- Task goal
The records below must be transcribed exactly, with each picture left out.

──────── Records to process ────────

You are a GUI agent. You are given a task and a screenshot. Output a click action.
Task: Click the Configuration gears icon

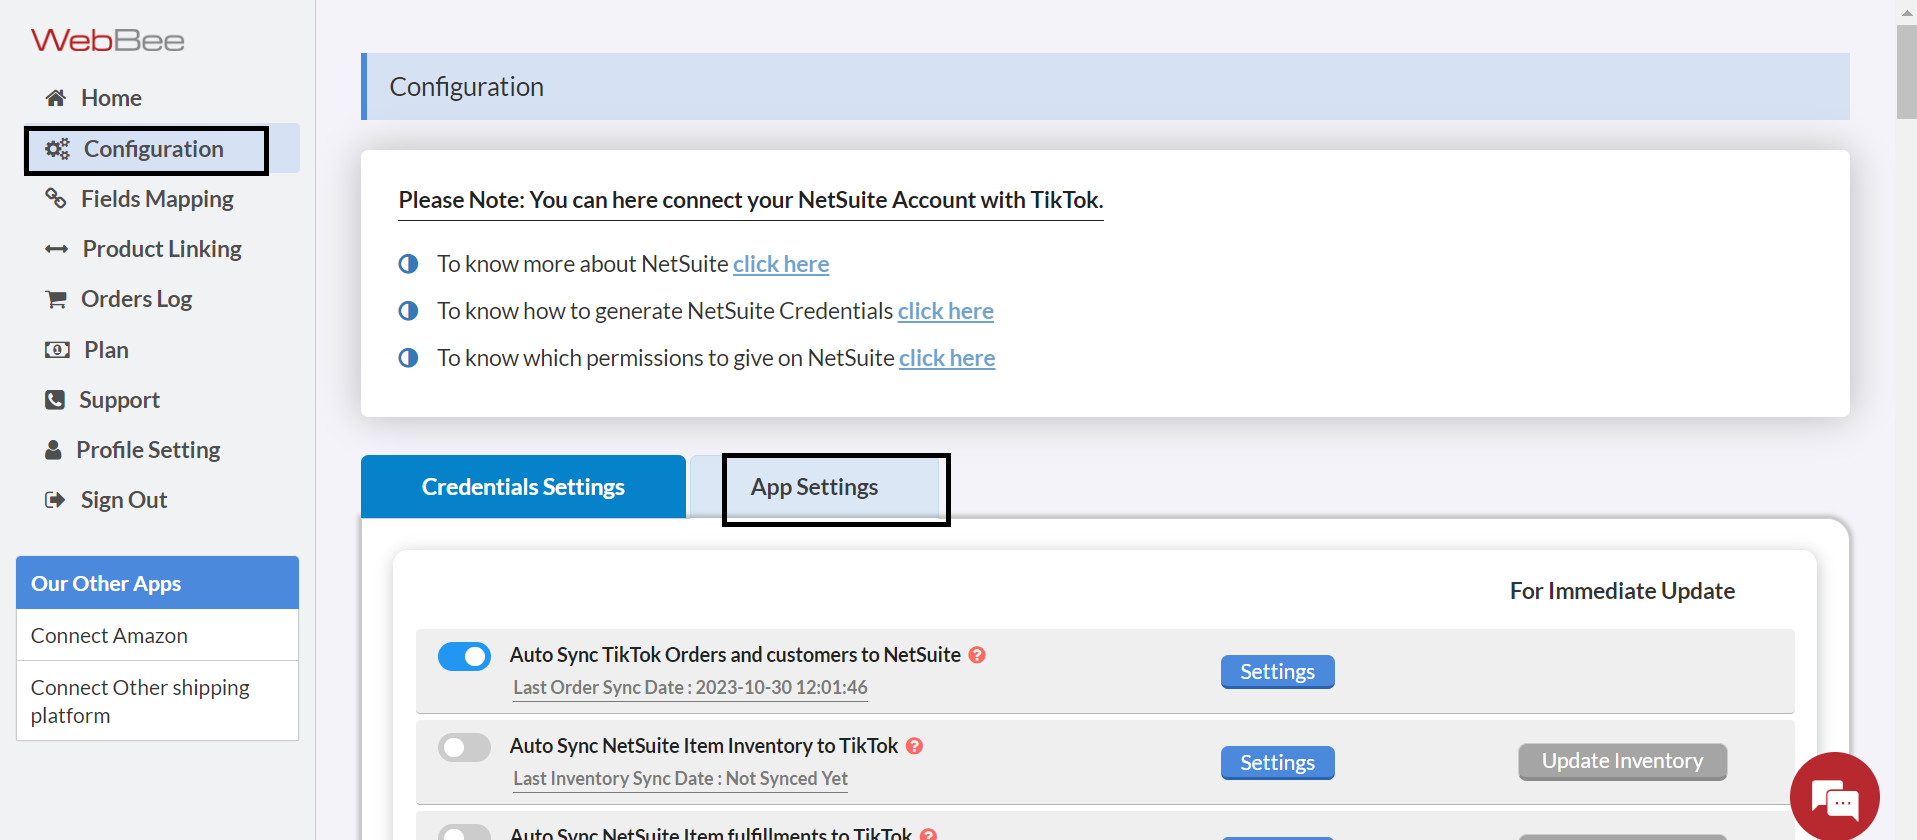pos(58,149)
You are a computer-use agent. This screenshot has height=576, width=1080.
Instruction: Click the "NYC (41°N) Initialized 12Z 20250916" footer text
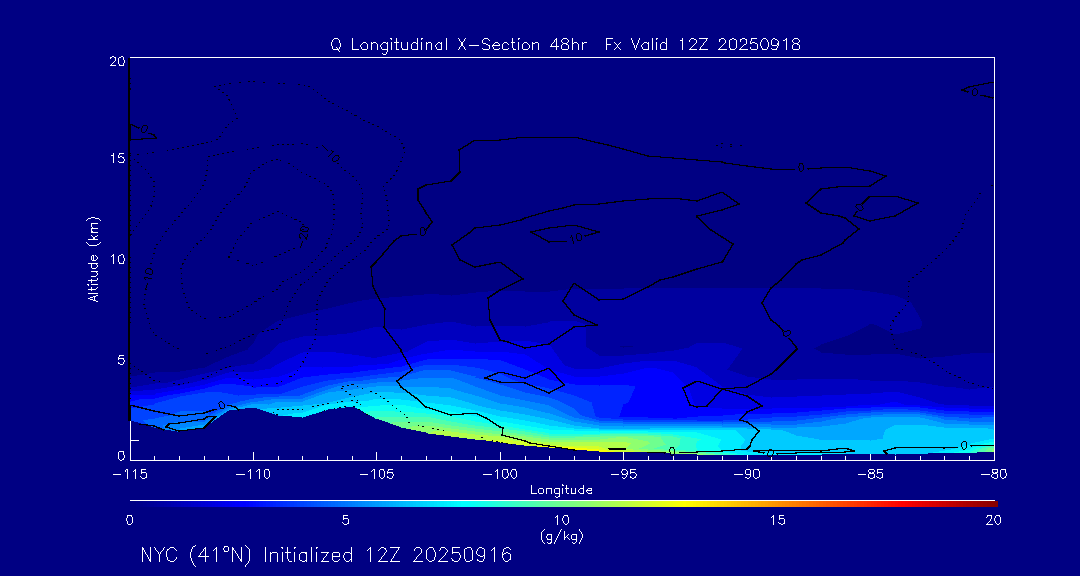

────────

- The answer
You are a GUI agent. You are given a task and a screenshot. Output a click action.
Task: Click the Configuration gears icon

pos(58,149)
You are a computer-use agent. This screenshot has height=576, width=1080.
Instruction: Click the "NYC (41°N) Initialized 12Z 20250916" footer text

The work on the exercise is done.